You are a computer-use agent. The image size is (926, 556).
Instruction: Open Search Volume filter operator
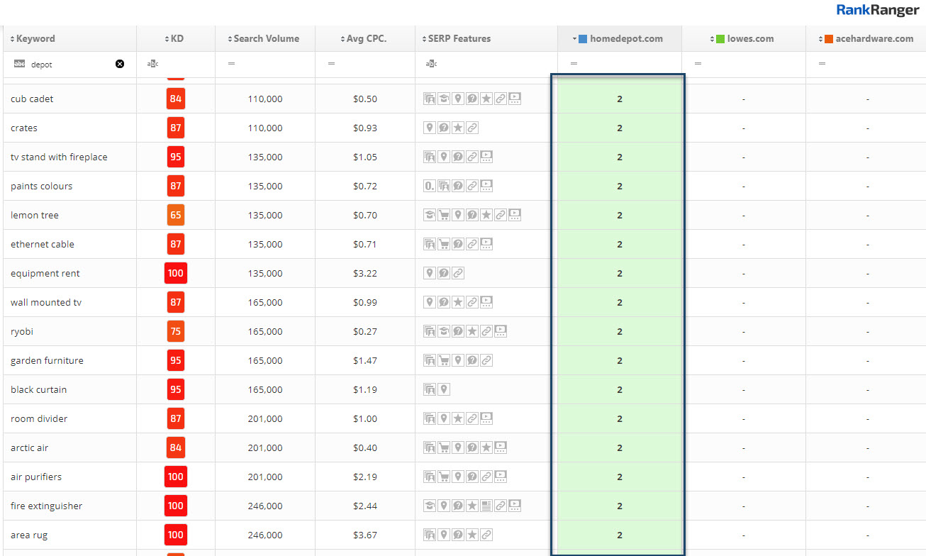click(231, 64)
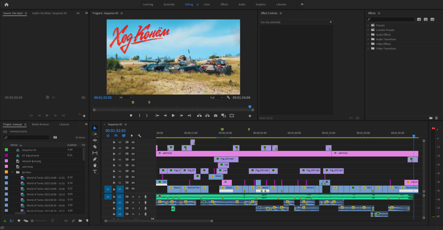Click the Track Select Forward tool
Image resolution: width=443 pixels, height=230 pixels.
pyautogui.click(x=95, y=134)
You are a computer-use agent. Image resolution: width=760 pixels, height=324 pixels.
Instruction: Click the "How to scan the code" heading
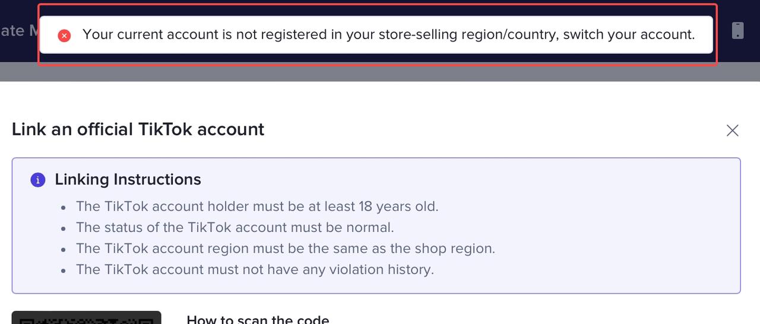[258, 319]
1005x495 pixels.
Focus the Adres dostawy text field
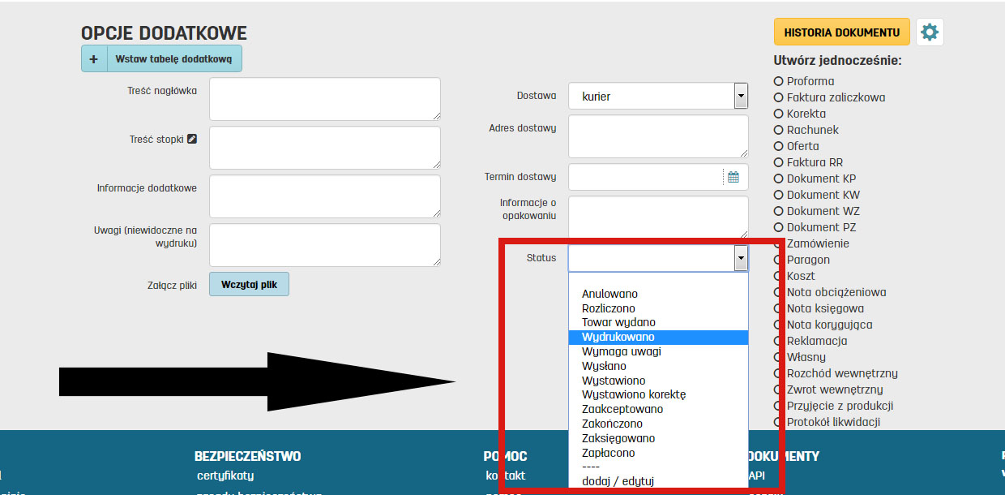657,136
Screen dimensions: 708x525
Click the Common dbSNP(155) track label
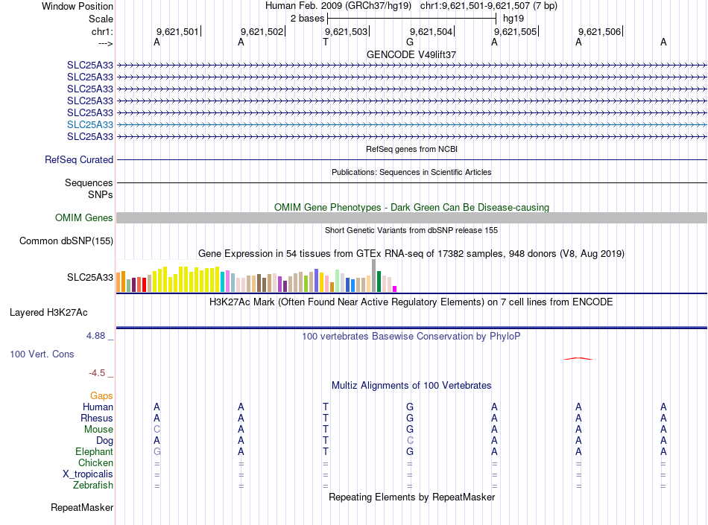click(x=66, y=241)
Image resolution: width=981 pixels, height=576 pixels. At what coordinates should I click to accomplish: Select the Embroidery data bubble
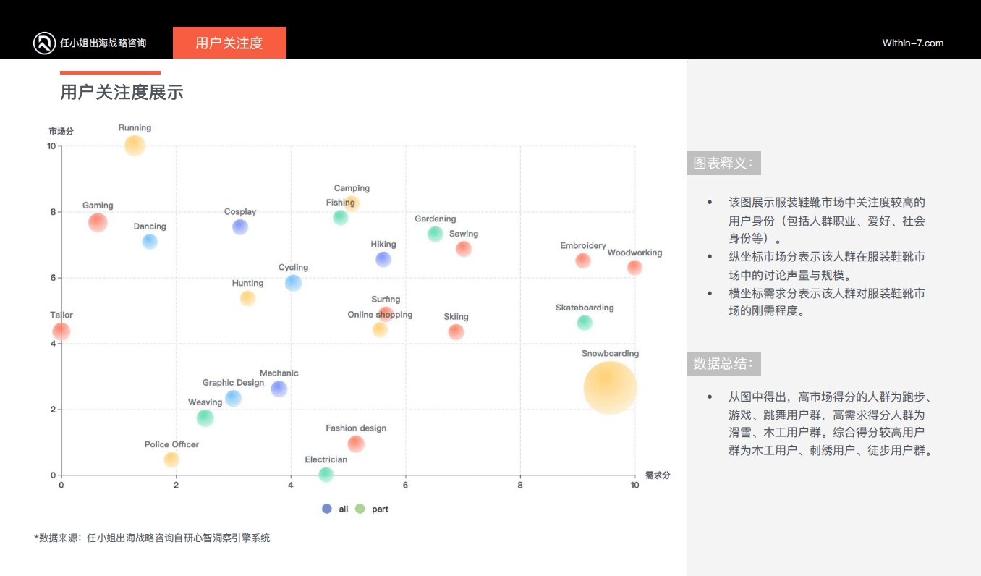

──────────

**EXERCISE REQUIREMENTS**
Leaving the pictures out, print every line of the listing exactly.

**SOLUTION TO THE PROBLEM**
You are a computer-use agent. The image size is (926, 556).
Instruction: Open Search Volume filter operator
click(231, 64)
Click the Track Select Forward tool
Image resolution: width=443 pixels, height=230 pixels.
pyautogui.click(x=95, y=134)
You are a computer-use agent. Image resolution: width=760 pixels, height=324 pixels.
Instruction: Click the "How to scan the code" heading
[258, 319]
1005x495 pixels.
Focus the Adres dostawy text field
657,136
Screen dimensions: 708x525
Click the Common dbSNP(155) track label
click(x=66, y=241)
Image resolution: width=981 pixels, height=576 pixels. At what coordinates should I click to accomplish: Select the Embroidery data bubble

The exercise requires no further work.